He swallowed. He nodded. He was like a boy who, having lingered too long on the diving board, now throws himself suddenly headlong. ‘Pair number six.’

Her eyes widened. The smile stayed the same. She shook her head. Her voice was firm but not cruel. ‘Number five.’

‘That cannot be!’ His gaze dropped to the red shoes, as thought they might testify in his favour.

‘But they were.’

‘I don’t believe it. I won’t!’ He half-rose from his chair, fingers curling into fists on the table, but Karen was nothing daunted. ‘Then, sir, you disbelieve my word,’ she told him. ‘I wish you to leave now.’

The effect of these words on her guest was like the air being drained from a balloon. A fearful, hunted look came into his eye, and his voice when it emerged was plaintive. ‘No, please don’t make me go.’ Again his gaze had fallen to her shoes. ‘Let me stay.’

‘I’m afraid not. Really it’s for the best. Shall I send for a carriage?’ Again her voice was more firm than cruel, but when he raised his head he wore a wild look, the look of a man with nothing left to lose. ‘How dare you comport yourself in this fashion? Do you not know who I am?’ The air in the kitchen was like before a thunderstorm. His face was darker too. ‘How dare you? It’s not right.

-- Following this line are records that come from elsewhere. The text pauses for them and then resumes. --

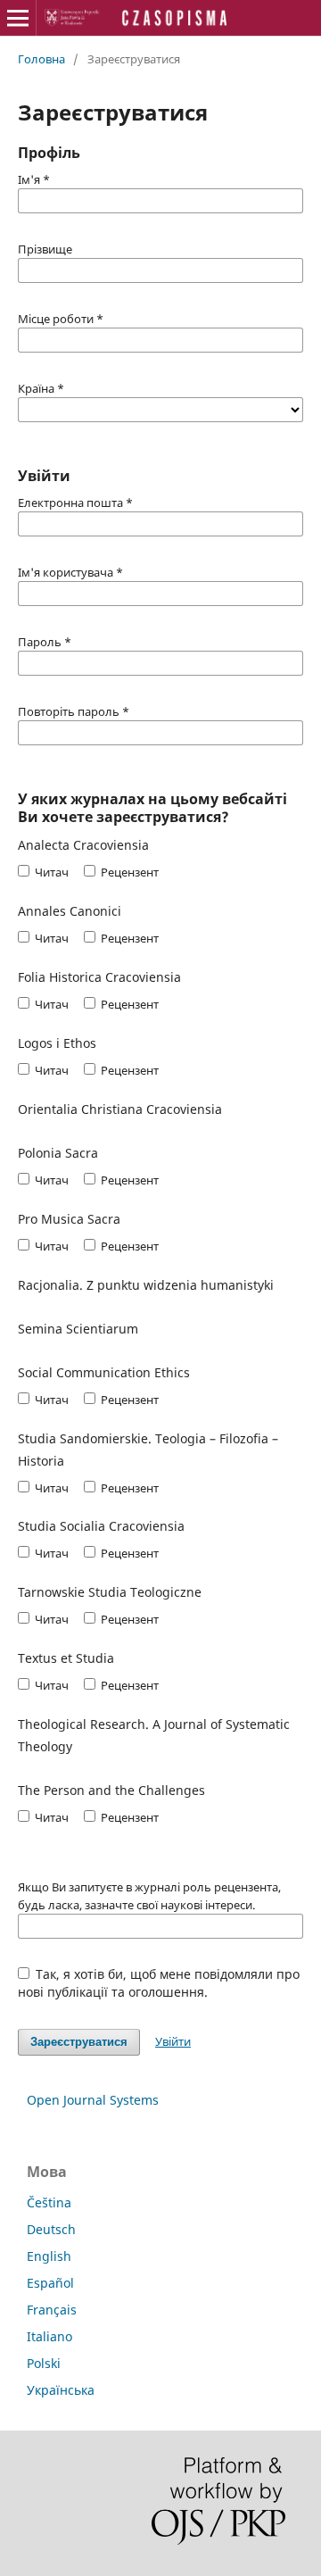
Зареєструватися (79, 2041)
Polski (44, 2363)
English (49, 2256)
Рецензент (128, 872)
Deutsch (51, 2229)
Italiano (49, 2336)
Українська (61, 2389)
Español (50, 2282)
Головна (41, 59)
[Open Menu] (18, 18)
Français (52, 2309)
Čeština (49, 2202)
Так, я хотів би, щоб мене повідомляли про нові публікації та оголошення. (159, 1982)
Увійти (173, 2041)
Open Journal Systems (93, 2099)
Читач (50, 872)
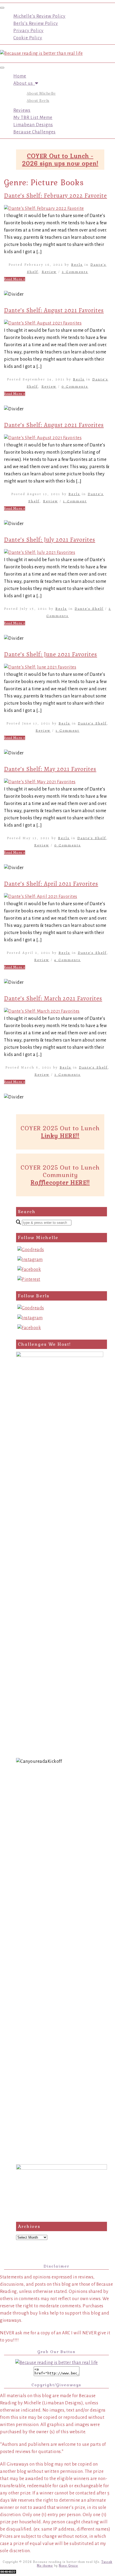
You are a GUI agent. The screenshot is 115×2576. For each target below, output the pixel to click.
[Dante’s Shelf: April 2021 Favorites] (40, 896)
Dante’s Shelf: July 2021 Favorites (49, 539)
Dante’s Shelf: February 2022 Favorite (55, 195)
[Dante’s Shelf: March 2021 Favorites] (42, 1011)
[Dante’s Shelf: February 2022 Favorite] (44, 208)
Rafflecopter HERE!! (60, 1182)
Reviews (21, 110)
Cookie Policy (27, 38)
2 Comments (75, 271)
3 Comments (68, 1074)
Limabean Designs (33, 124)
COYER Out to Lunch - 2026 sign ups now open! (60, 159)
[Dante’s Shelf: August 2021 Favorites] (43, 323)
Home (19, 76)
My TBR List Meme (32, 117)
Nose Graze (68, 2565)
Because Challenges (34, 132)
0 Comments (75, 386)
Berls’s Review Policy (35, 23)
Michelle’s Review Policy (39, 16)
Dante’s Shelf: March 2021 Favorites (53, 998)
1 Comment (75, 501)
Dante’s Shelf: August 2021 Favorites (54, 310)
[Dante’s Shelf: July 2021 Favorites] (39, 552)
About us (24, 83)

I won’t stand for it, do you hear?’

‘The trial was a perfectly fair one.’

‘Not fair!’ He stamped his foot and pointed a crooked, bony finger at her. ‘You cheated! Cheat! You think I don’t know about your other suitors?’

‘What I do with my time and whom I choose to see are my own affair.’ She spoke coolly though she’d had no notion that he knew about the others. In the past days (I neglected to mention) she’d received a number of flattering, highly agreeable visits from gentlemen of the town, and even one from the capital. There’d been letters, too, poems with flowers, stockings, boots and shoes, even a necklace, and an exquisite little footbath complete with lotions, unguents, and pumice stone. Had the go-between servant been indiscreet, she wondered. Or was it the lawyer? One of her sisters? Surely not the pastor? It mattered not at all; the fact was that Karen and her famous admirer, and her admirable feet, were suddenly the talk of the town. Her current guest was no longer alone in his trembling passion for those ‘perfect little swans’.

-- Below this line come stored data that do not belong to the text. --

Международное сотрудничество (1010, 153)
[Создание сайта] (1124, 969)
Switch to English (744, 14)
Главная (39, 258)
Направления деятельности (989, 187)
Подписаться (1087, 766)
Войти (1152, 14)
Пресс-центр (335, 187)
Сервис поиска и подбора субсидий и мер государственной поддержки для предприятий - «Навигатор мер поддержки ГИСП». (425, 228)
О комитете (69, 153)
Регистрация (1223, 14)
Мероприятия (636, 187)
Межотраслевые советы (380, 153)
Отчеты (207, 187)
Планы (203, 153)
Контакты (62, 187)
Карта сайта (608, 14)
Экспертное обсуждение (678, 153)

As she let herself recall one particular devotee, a cavalry officer who’d brought truffles to her door just that morning, a smile crept back onto Karen’s face. What particular interpretation her guest placed on that smile, and what emotions it provoked in his narrow breast, can best be judged by his reaction. In a trice he was up on his feet, shaking like the leaves on a breezy morning, with the vein in his neck twitching fit to burst his collar. ‘I won’t stand for it, do you hear? Do you hear me, eh? Do you hear?’

Whether Karen alone could have subdued him, it may be best not to wonder. Mercifully, however, it was at just this moment that the door to the kitchen flew open. I must say that Karen addressed her old governess with remarkable sang froid – she might have been inquiring after the postman. ‘Would you be so good as to step out and fetch us a constable?’

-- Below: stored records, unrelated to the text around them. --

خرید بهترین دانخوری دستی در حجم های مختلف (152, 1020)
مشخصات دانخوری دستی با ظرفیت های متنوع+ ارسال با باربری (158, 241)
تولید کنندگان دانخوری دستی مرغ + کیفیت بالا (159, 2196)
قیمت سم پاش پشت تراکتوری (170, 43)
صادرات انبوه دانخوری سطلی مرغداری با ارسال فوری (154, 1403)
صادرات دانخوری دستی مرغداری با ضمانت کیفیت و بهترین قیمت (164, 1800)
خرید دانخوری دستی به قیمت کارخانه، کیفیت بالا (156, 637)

‘No, wait!’ cried the celebrated author, once again demonstrating his capacity for shifting from irate to cowed. His voice, which seconds ago had been Hector’s, was suddenly no more than a consumptive’s croak. ‘There’s no need. I was just going.’ And he looked for his hat, only to recall that he’d come bare-headed.

It was almost painful to watch: a world-famous author like that shrinking, turning, slinking from the kitchen like a banished shade. Only he couldn’t resist a backward glance, a glance directed beneath the kitchen table where the brilliant red shoes seemed to pulse with life. ‘If I might . . .may . . . Before I . . . One last time . . .’

‘No,’ said Karen, and this time I’m afraid it was rather cruel. The fact was she’d had it up to here with her temperamental admirer.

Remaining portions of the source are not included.